Repeat the data exactly. Pictures are not part of the copy.

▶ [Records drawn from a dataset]
--
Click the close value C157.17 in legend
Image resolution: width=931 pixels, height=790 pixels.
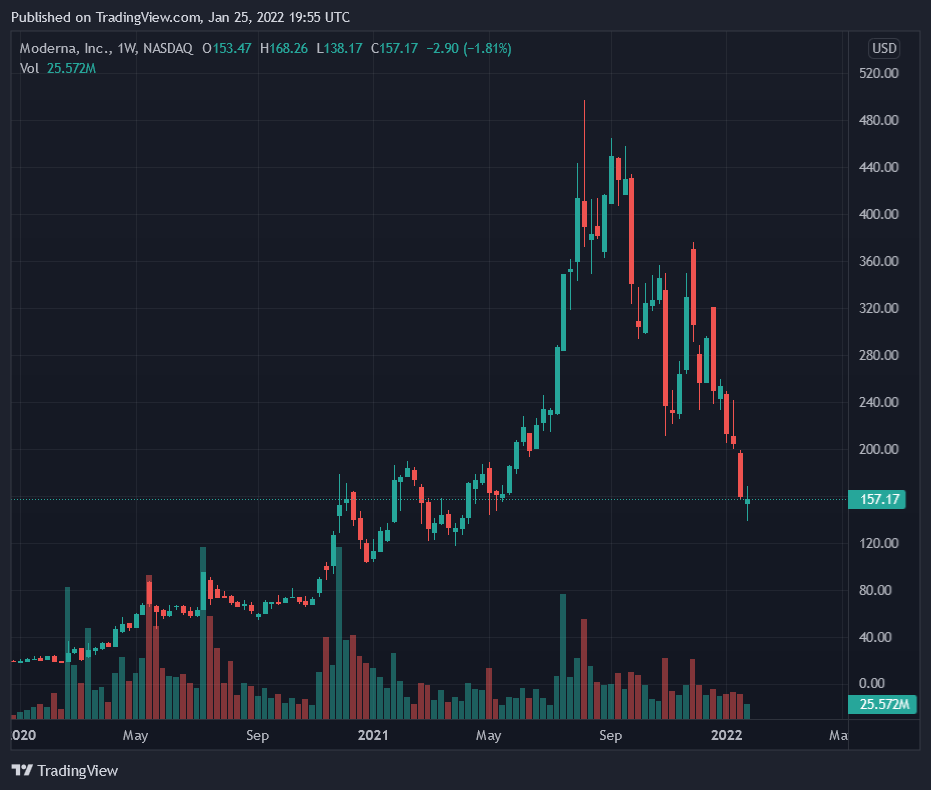point(397,48)
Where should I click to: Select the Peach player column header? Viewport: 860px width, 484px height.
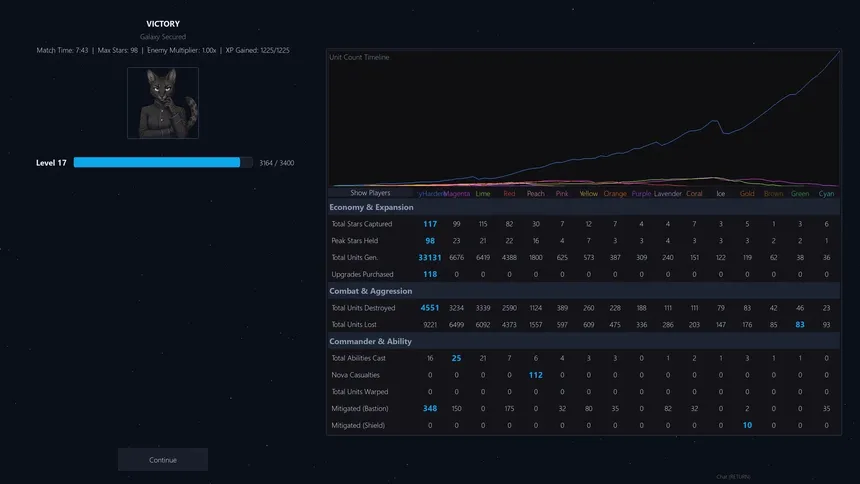point(536,194)
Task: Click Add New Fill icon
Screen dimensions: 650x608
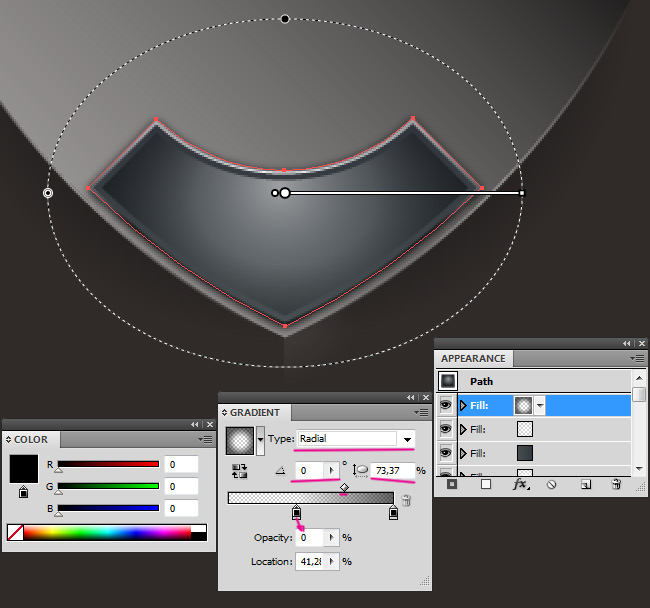Action: [486, 484]
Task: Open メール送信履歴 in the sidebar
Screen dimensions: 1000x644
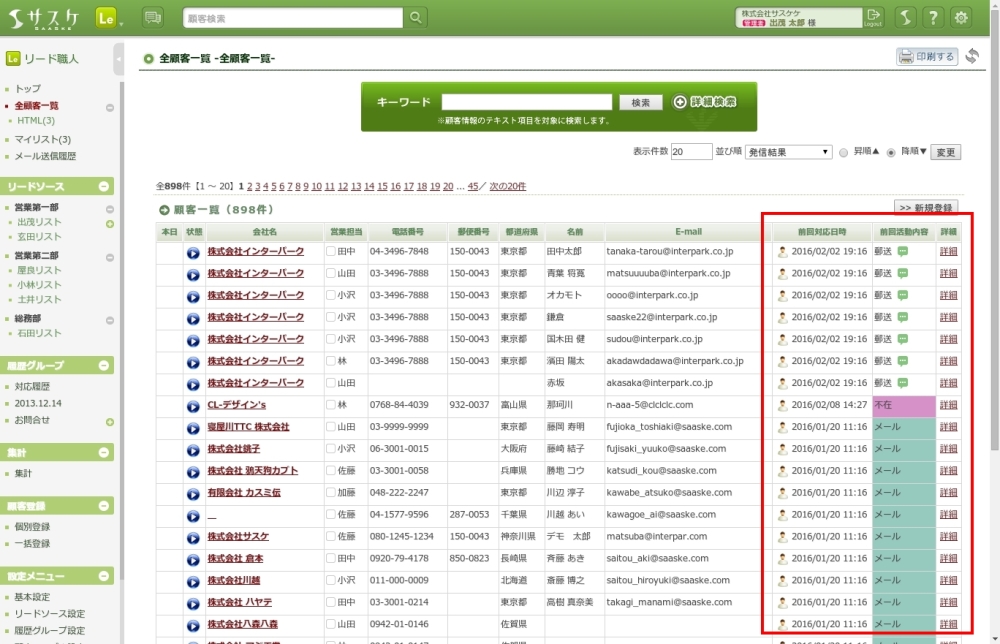Action: (x=45, y=156)
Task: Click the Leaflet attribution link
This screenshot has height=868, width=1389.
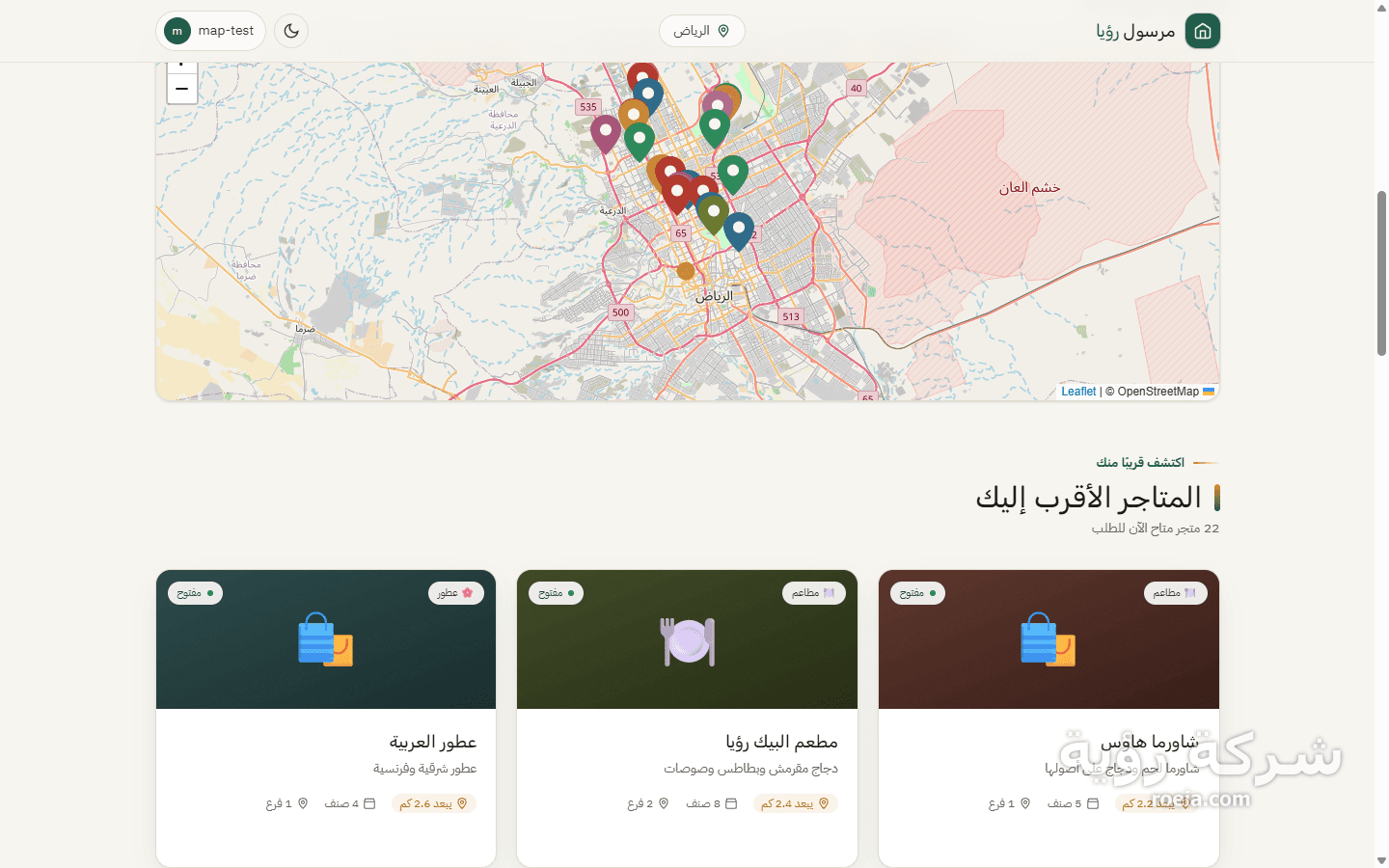Action: pyautogui.click(x=1078, y=392)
--
▶ [Result]
Click the close value C157.17 in legend
Image resolution: width=931 pixels, height=790 pixels.
point(397,48)
Where should I click to: Select the Peach player column header? Viewport: 860px width, 484px height.
point(536,194)
Task: Click Add New Fill icon
Screen dimensions: 650x608
Action: [486, 484]
Task: Open メール送信履歴 in the sidebar
Screen dimensions: 1000x644
Action: (x=45, y=156)
Task: Click the Leaflet attribution link
This screenshot has height=868, width=1389.
Action: pyautogui.click(x=1078, y=392)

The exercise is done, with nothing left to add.